What is expected
Exactly the lines from the one containing "Where should I" through the end of the data, and nothing more, should be retyped; pictures stay out.

Stored dataset items
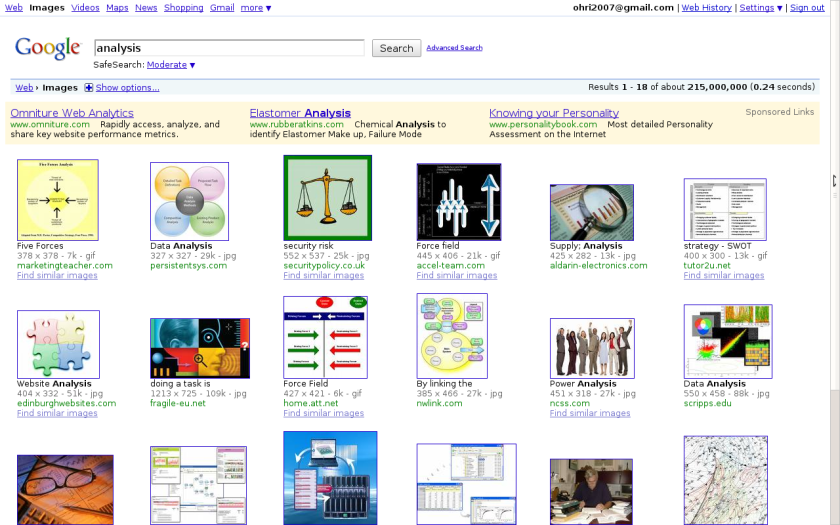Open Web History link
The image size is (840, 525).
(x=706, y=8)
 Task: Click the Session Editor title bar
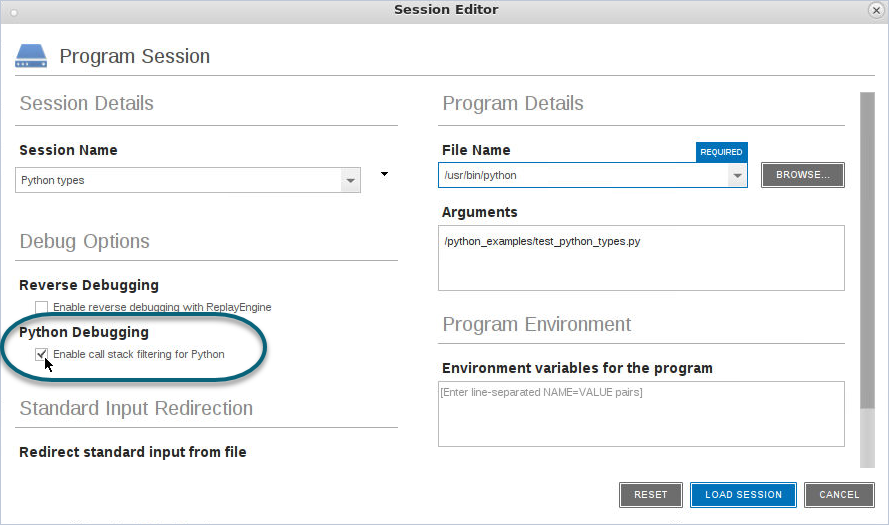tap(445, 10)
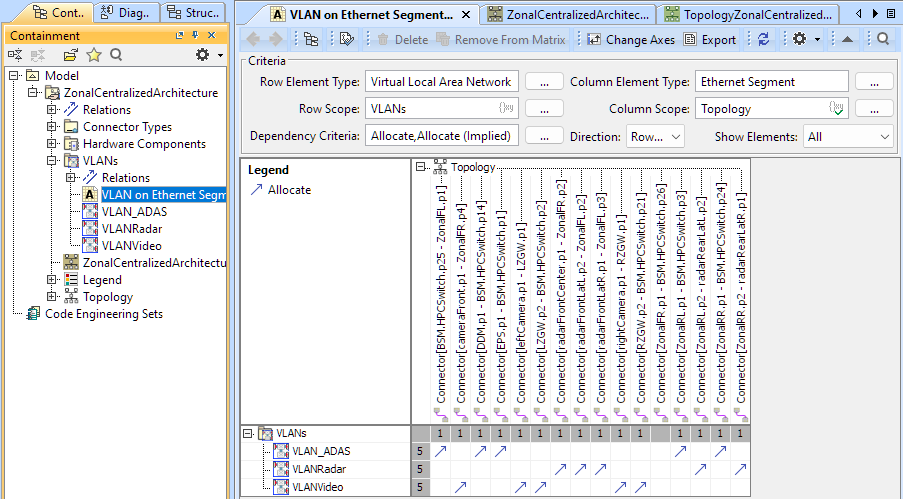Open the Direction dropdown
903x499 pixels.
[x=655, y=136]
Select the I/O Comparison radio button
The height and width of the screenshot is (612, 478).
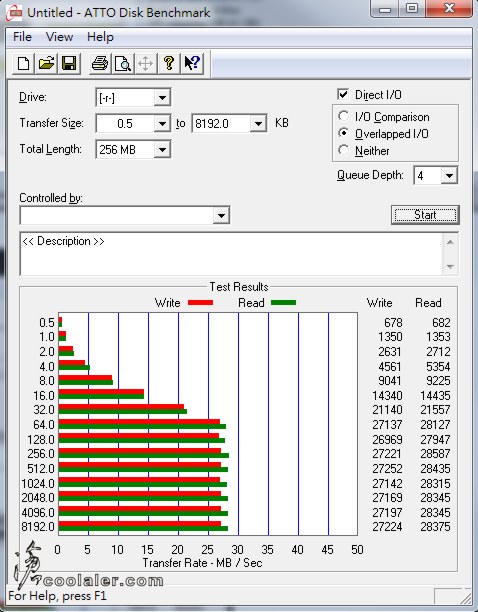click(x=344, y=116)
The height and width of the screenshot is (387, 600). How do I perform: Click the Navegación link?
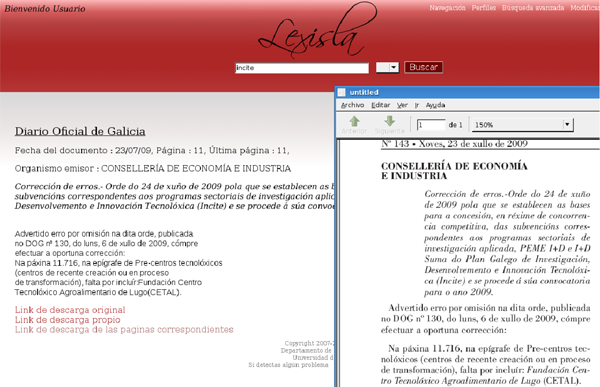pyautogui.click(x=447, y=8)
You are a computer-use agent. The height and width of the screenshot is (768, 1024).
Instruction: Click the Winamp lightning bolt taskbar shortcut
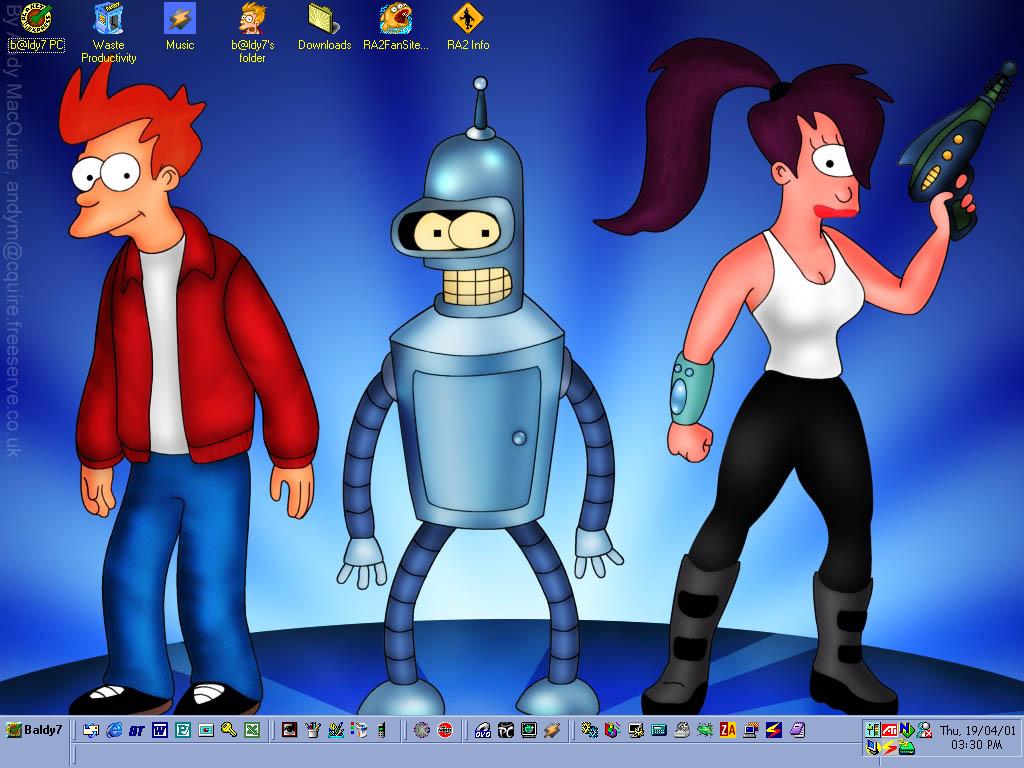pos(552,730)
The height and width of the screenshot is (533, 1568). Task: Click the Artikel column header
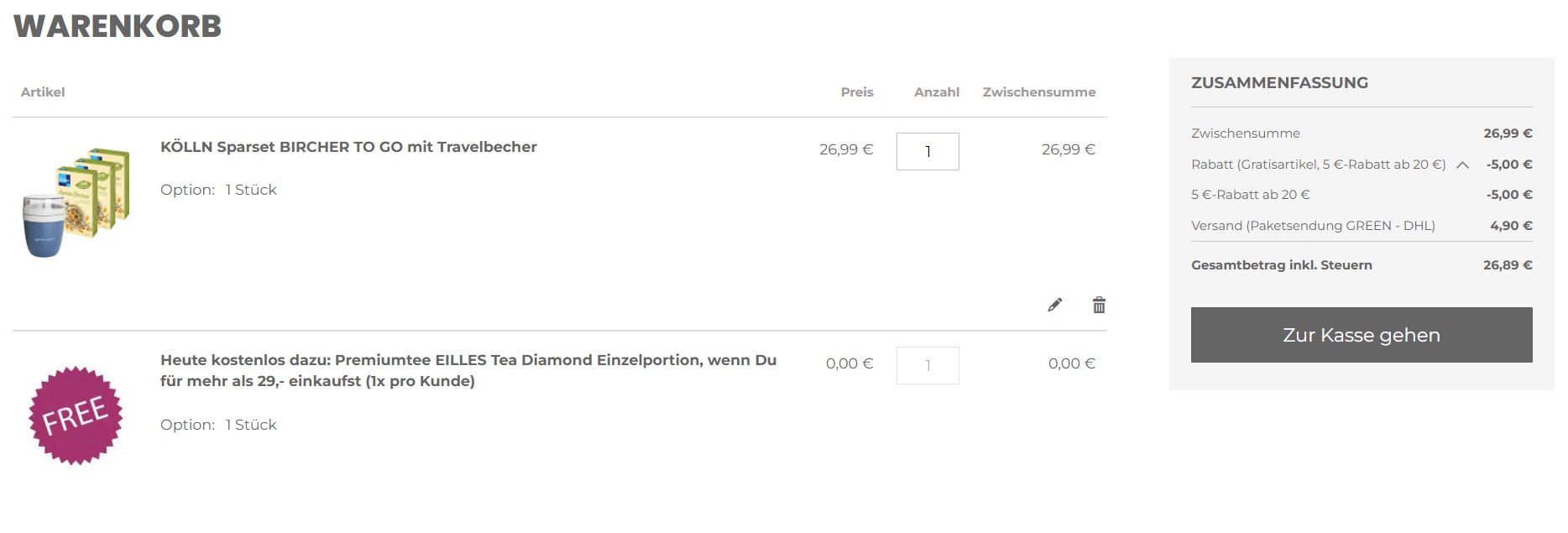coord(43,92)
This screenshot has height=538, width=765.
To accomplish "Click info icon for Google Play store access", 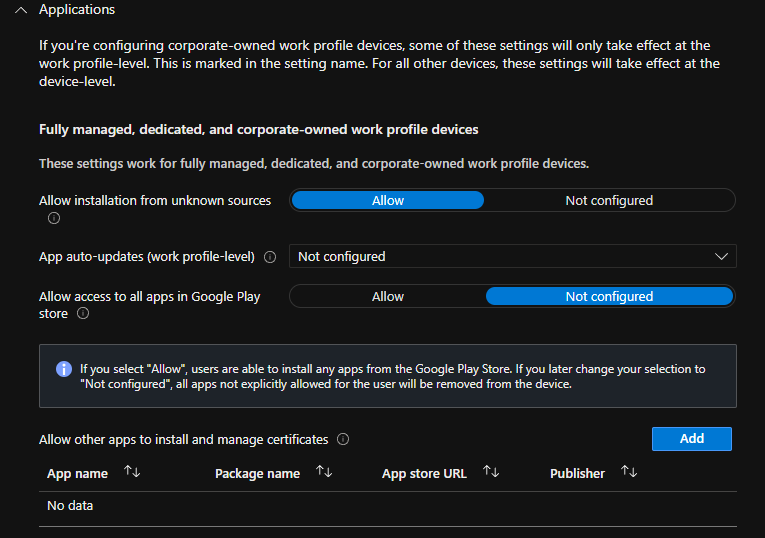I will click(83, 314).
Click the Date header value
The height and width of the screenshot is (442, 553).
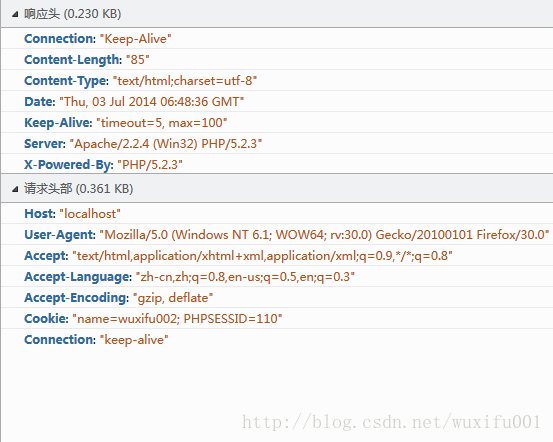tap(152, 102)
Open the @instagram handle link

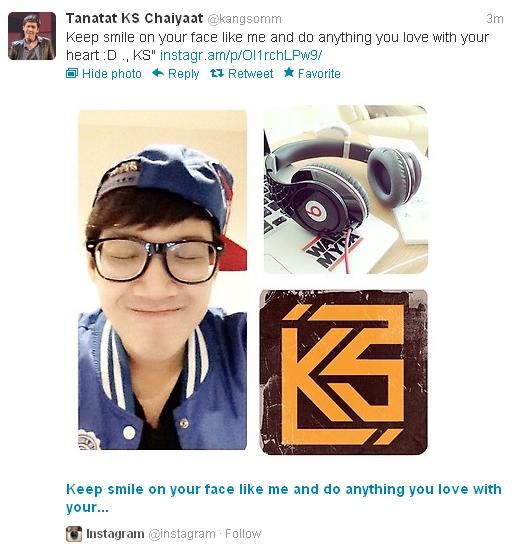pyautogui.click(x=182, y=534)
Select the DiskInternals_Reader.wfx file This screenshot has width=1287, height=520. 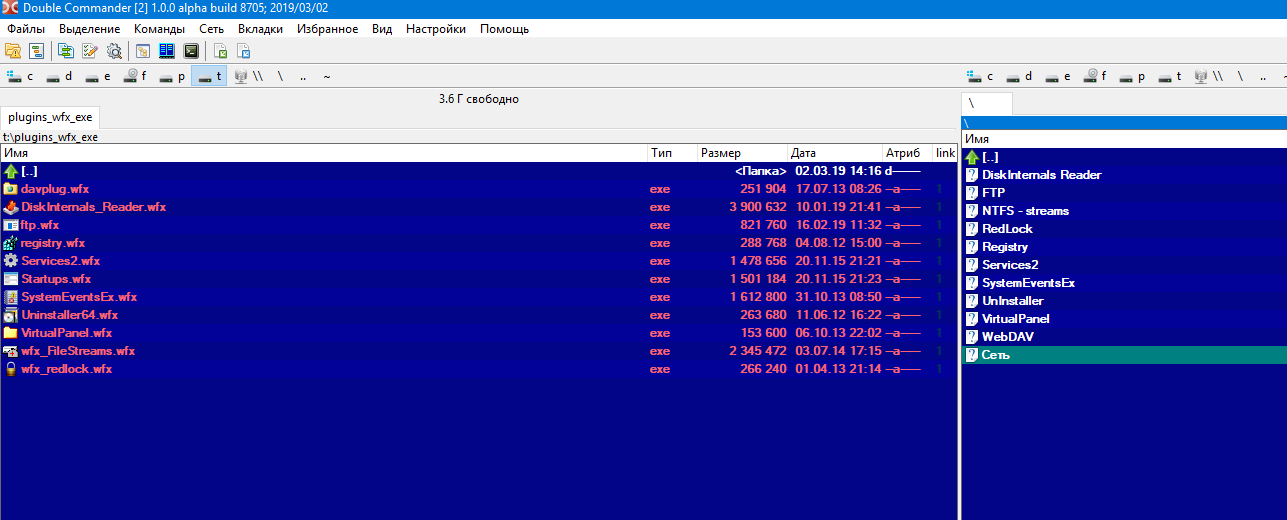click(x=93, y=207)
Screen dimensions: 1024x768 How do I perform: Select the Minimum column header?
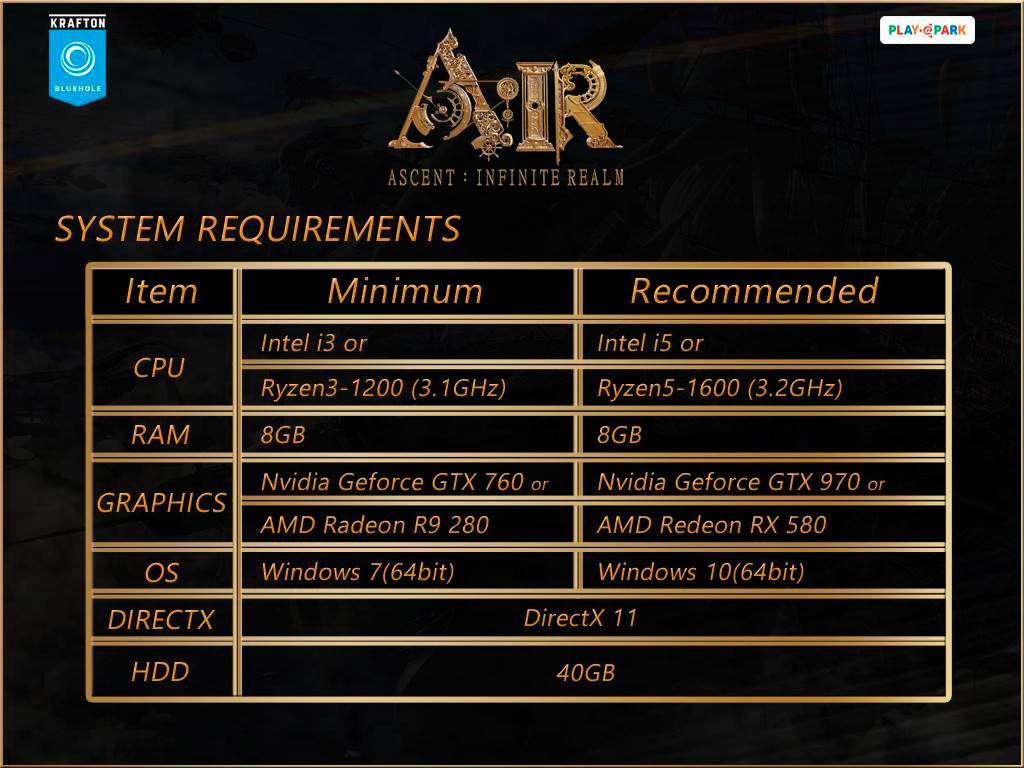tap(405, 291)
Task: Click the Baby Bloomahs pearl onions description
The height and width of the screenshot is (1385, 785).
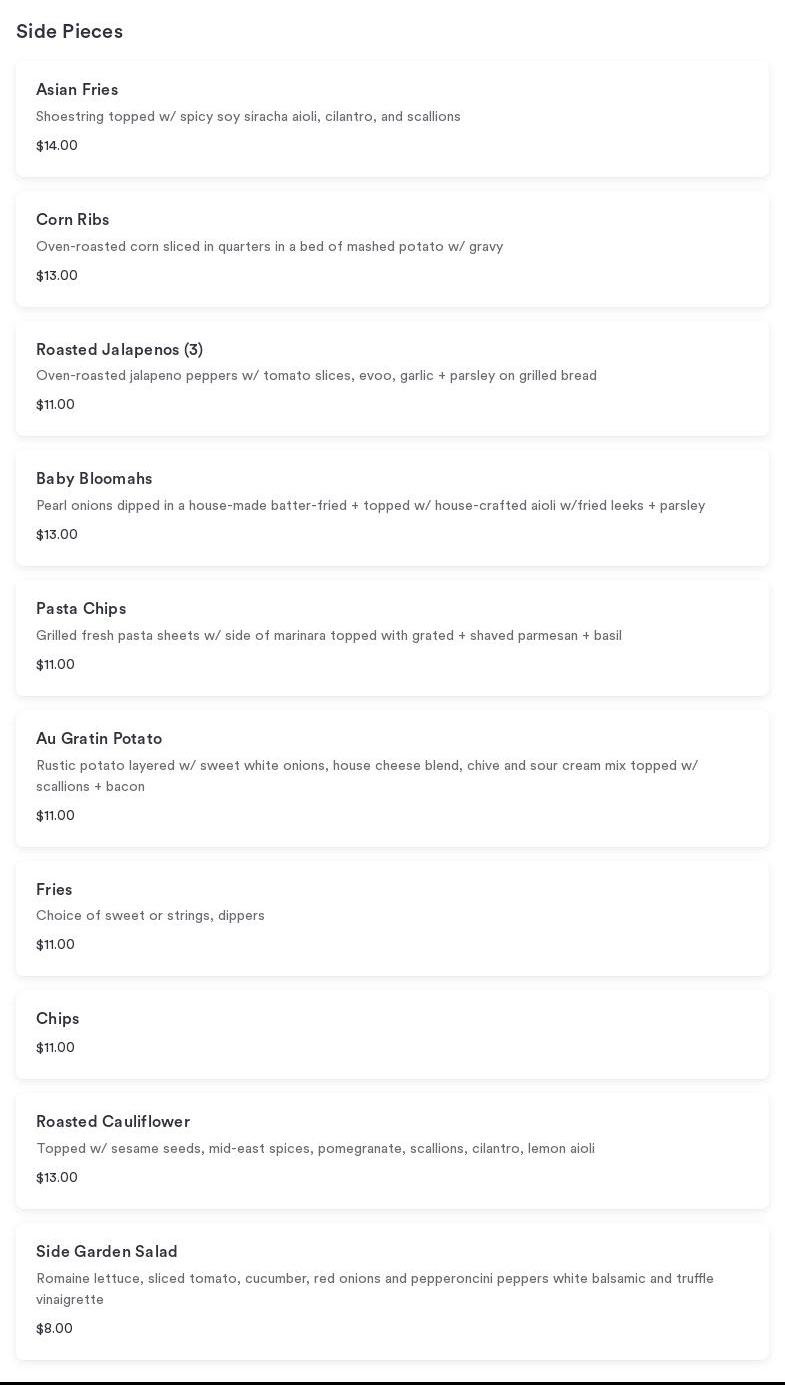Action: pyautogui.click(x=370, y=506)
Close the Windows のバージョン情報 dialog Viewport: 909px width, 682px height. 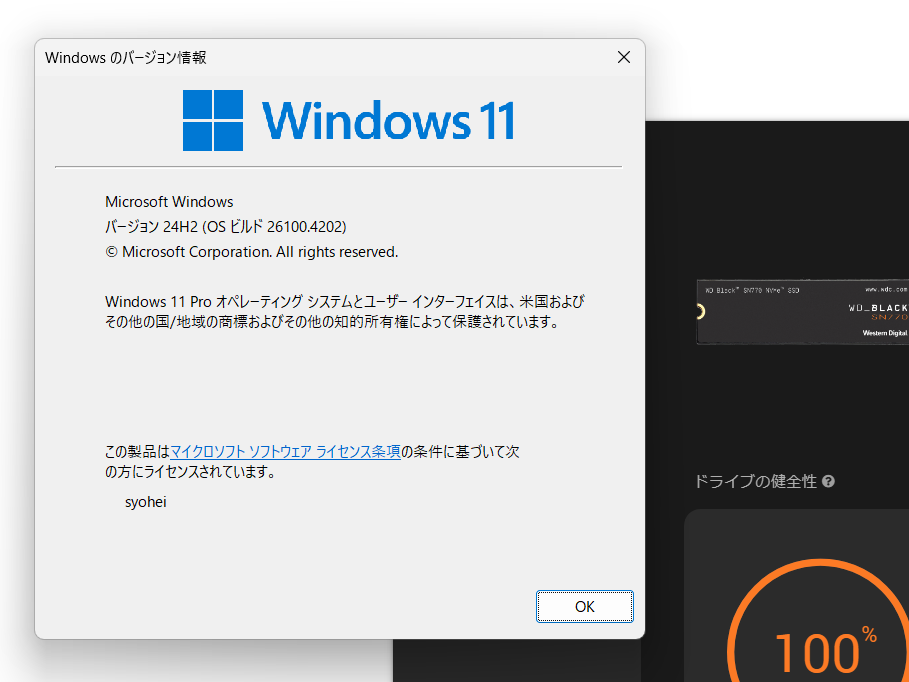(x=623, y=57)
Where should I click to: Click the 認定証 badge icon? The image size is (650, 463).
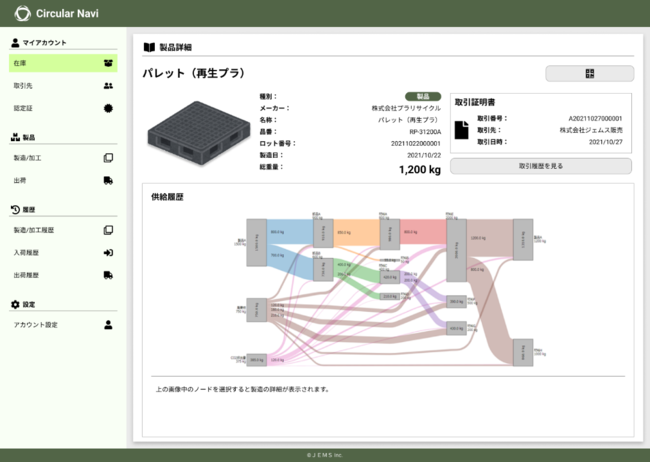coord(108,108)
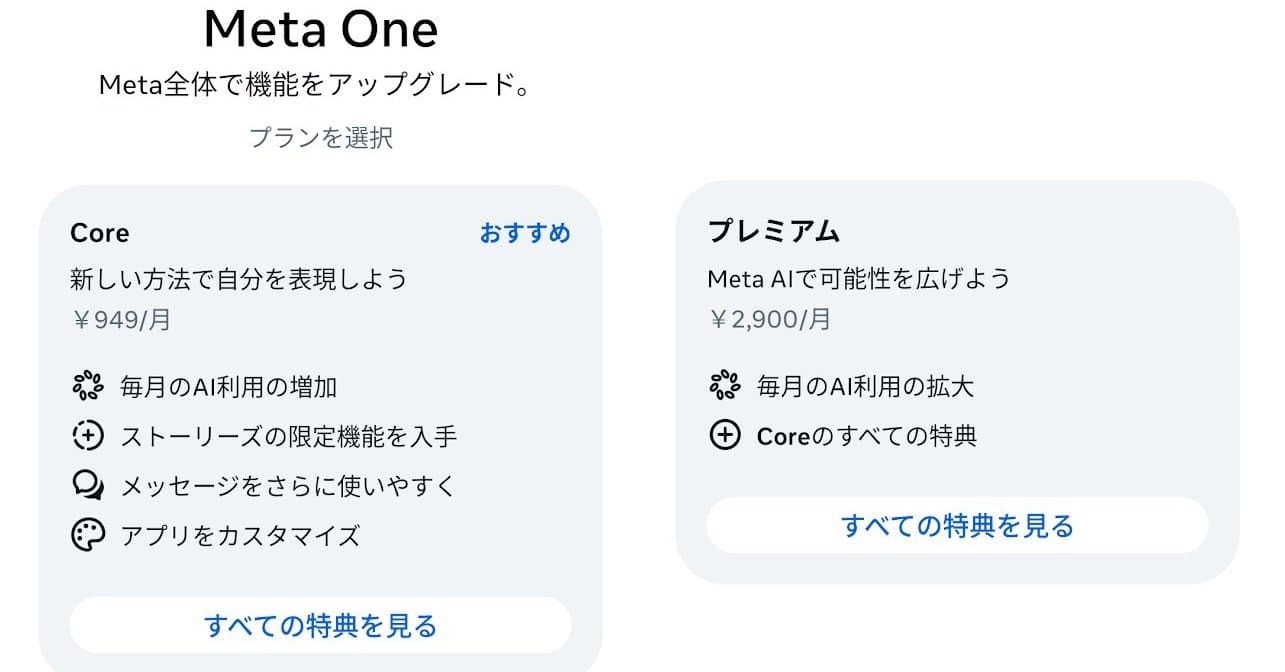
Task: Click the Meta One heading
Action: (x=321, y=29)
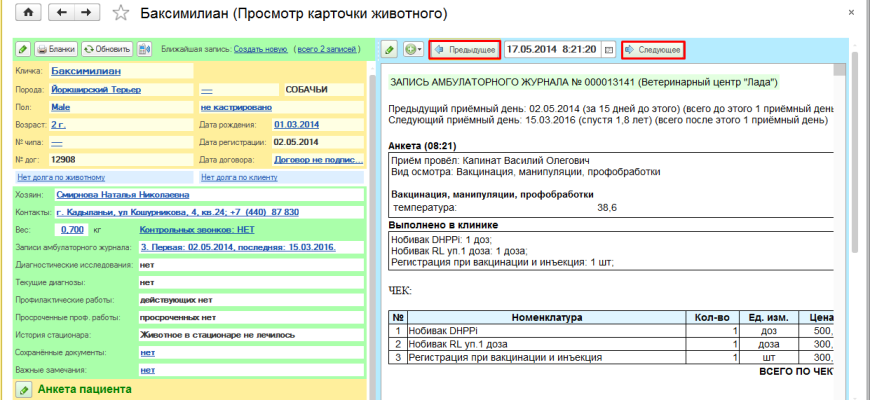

Output
Where should I click to: Click the 認定証 badge icon? The image size is (650, 463).
coord(108,108)
Task: Click the Meta One heading
Action: (x=321, y=29)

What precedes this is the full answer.